I have three kids, two of whom are under 3 years old. This means that whenever we go ANYWHERE, I have to have a few things on deck: diapers, wipes, a first-aid kit of some sort, snacks, and water or juice. You can get away with water for a while, but once your little ones taste that sweet nectar of concentrate, all you’ll hear from then on is, “I WAN’ JUICE!” Parenting, man. It’s the business.
Now, I have a fairly boss diaper bag that has all the pockets and several compartments in odd places that aren’t handy until they’re super handy. Mommy, though? Mommy throws stuff in her purse. It’s why she gets very nice but big-as-hell tote purses. They can fit everything! I’m talking snack cups, diapers, juice boxes, changes of clothes, etc.
My parents can feel me on this one. Stop any parent on the street or basically anywhere—church, IKEA, BBD concert, etc.—and I’m sure you’ll find a person stocked up like a CVS. You get so used to parenting that even when your kids AREN’T with you, there are things you just have instinctually. In my bag right now, I have some Goldfish snacks and I’m not sure why, but I have them, just in case. I shall eat them myself.

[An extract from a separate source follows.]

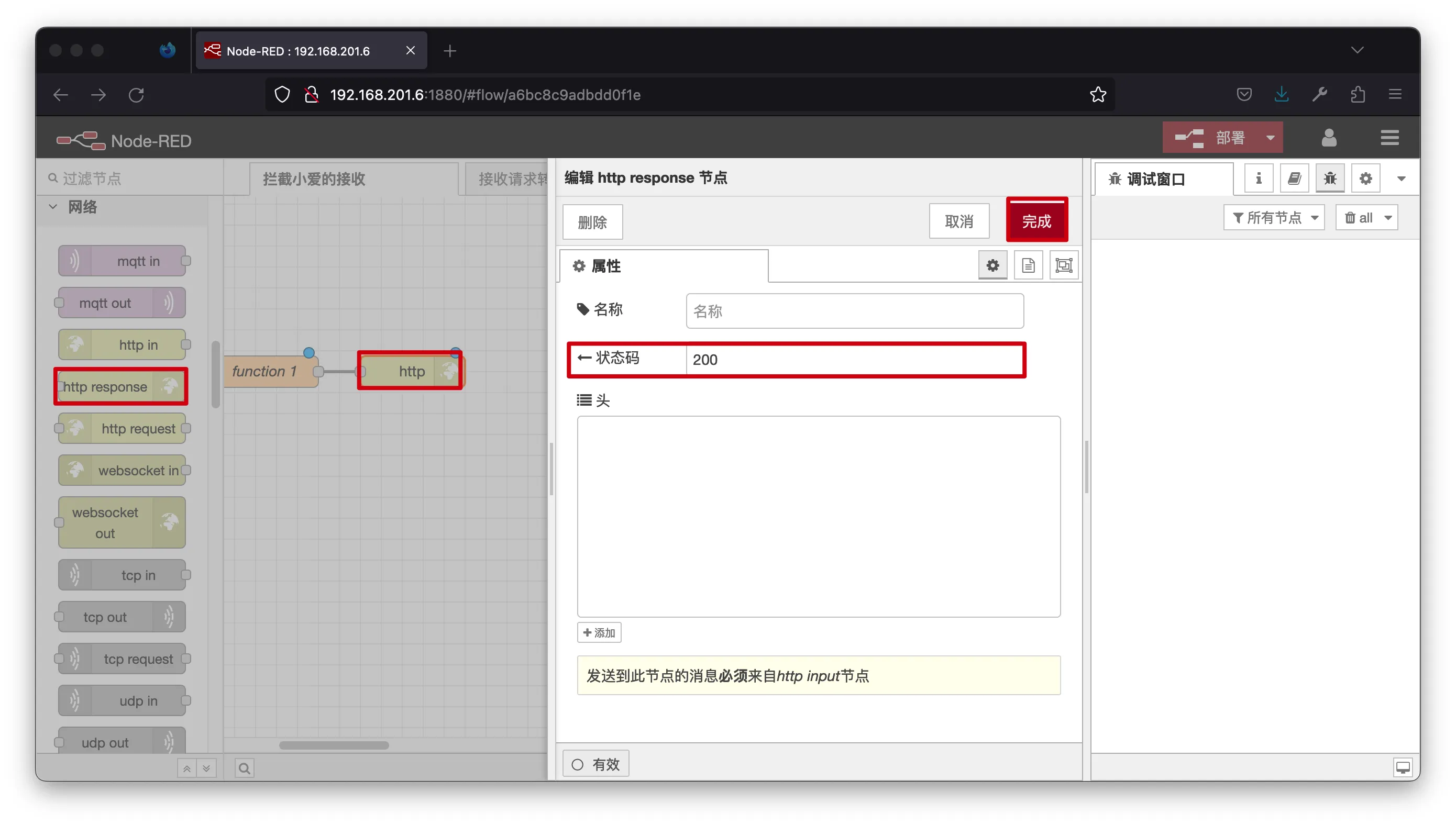This screenshot has width=1456, height=825.
Task: Switch to 拦截小爱的接收 flow tab
Action: click(x=314, y=179)
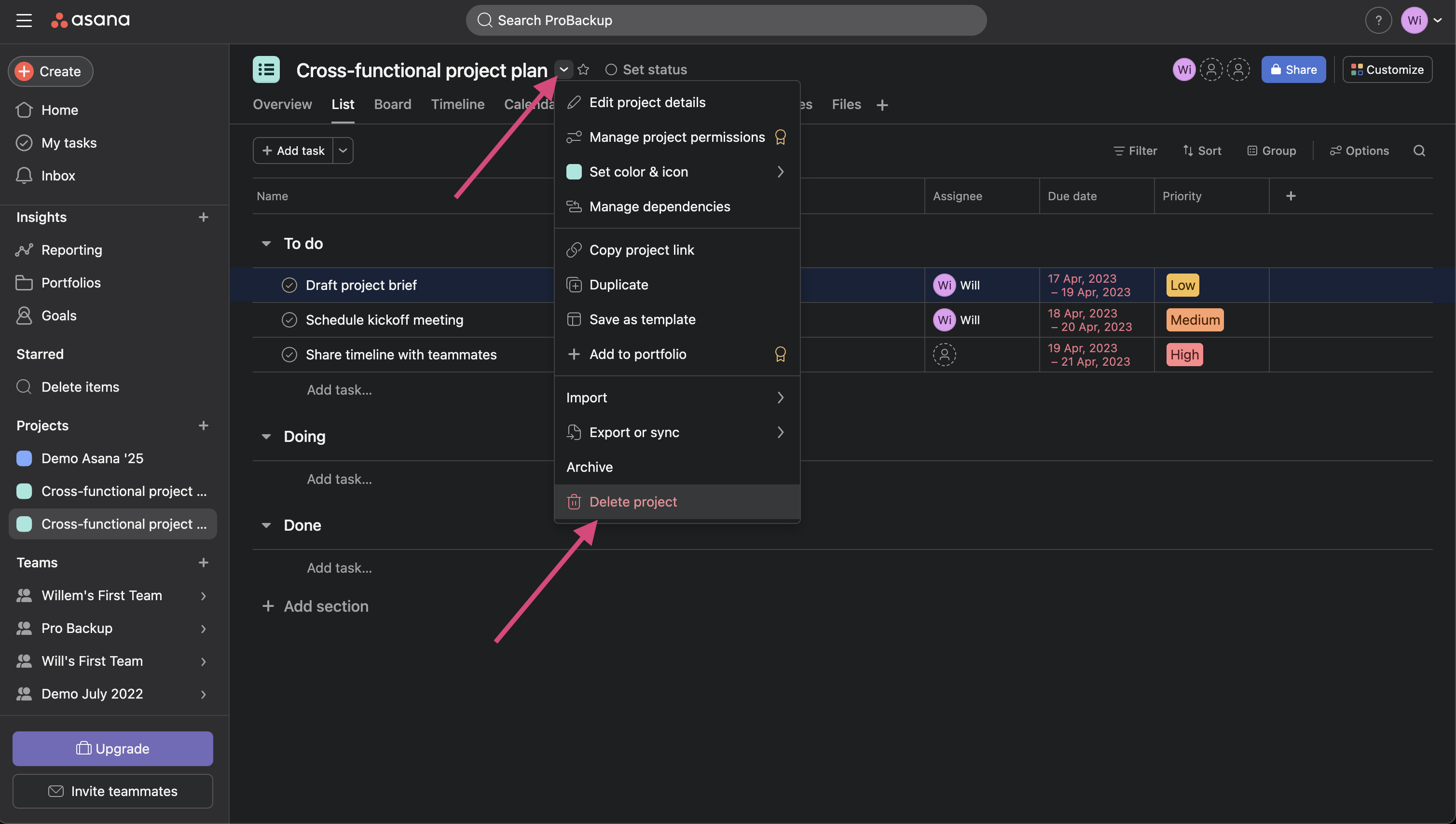Star the Cross-functional project plan

(583, 69)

So it was no surprise but also a little bit awesome to see Blue Ivy munching on what looks to be fruit snacks while mom Yoncé held on to the juice box and an extra fruit-snack pouch, just in case. Listen—for those of you who are not parents yet, let me explain something to you about children under the age of, say, 8 who want shit:
They don’t give a fuck about where they are or who you are or why you’re there. When they want something, they want it, and they are going to let you know loudly and frequently.
Some kids? They learn early on about “time and place.” Other kids know that lesson, but ain’t nothing worse than being hungry and bored. It’s the same thing as being hangry, except when you’re 6, being bored is the ultimate in, “WHY IS THIS MY LIFE?!” For whatever reason, snacks and juice typically shut kids up for a while as they happily munch away on whatever it is you decided to bring, from pita chips to Cheerios, temporarily satisfied with life.
I imagine for a show as long as the Grammys were—and good Lord, were they long—that Beyoncé’s bag was full of an assortment of amazing snack treats. And juice boxes. I’d also bet money that while Blue Ivy has clearly done this before, they have conversations about whether or not to bring her along. My guess is that because her daddy was up for several awards, she got to go.
While clearly the lives of folks like Jay and Beyoncé are far beyond most of us, it’s those moments that let you know that though fame and fortune may separate us, they deal with a lot of same shit we all do on a daily basis. Relationships have the same ups and downs and worries about money (at varying degrees, of course), and the joys of parenting—the simplest parts—are the same for us all.
I don’t know for sure, but I’ll bet Jay and Bey change diapers for their twins, and I imagine they’ve had to deal with the hilarity of a kid peeing after you remove the diaper, OR the kid taking a diaper off and running down the hall as you chase them in an attempt to get to them before they squat.
Or having to wake up at the ass crack of dawn because your child has decided that it’s 6 a.m. and they are ready to “eat eat” even though Jesus himself is like, “Naw bro. I need 3o more minutes.” Kids don’t care about celebrity; they care about themselves in the sometimes cutest ways possible. Parenting is parenting no matter how rich or poor you are; the difference is the ease and stress in which the parenting happens.
Fruit snacks over everything, though.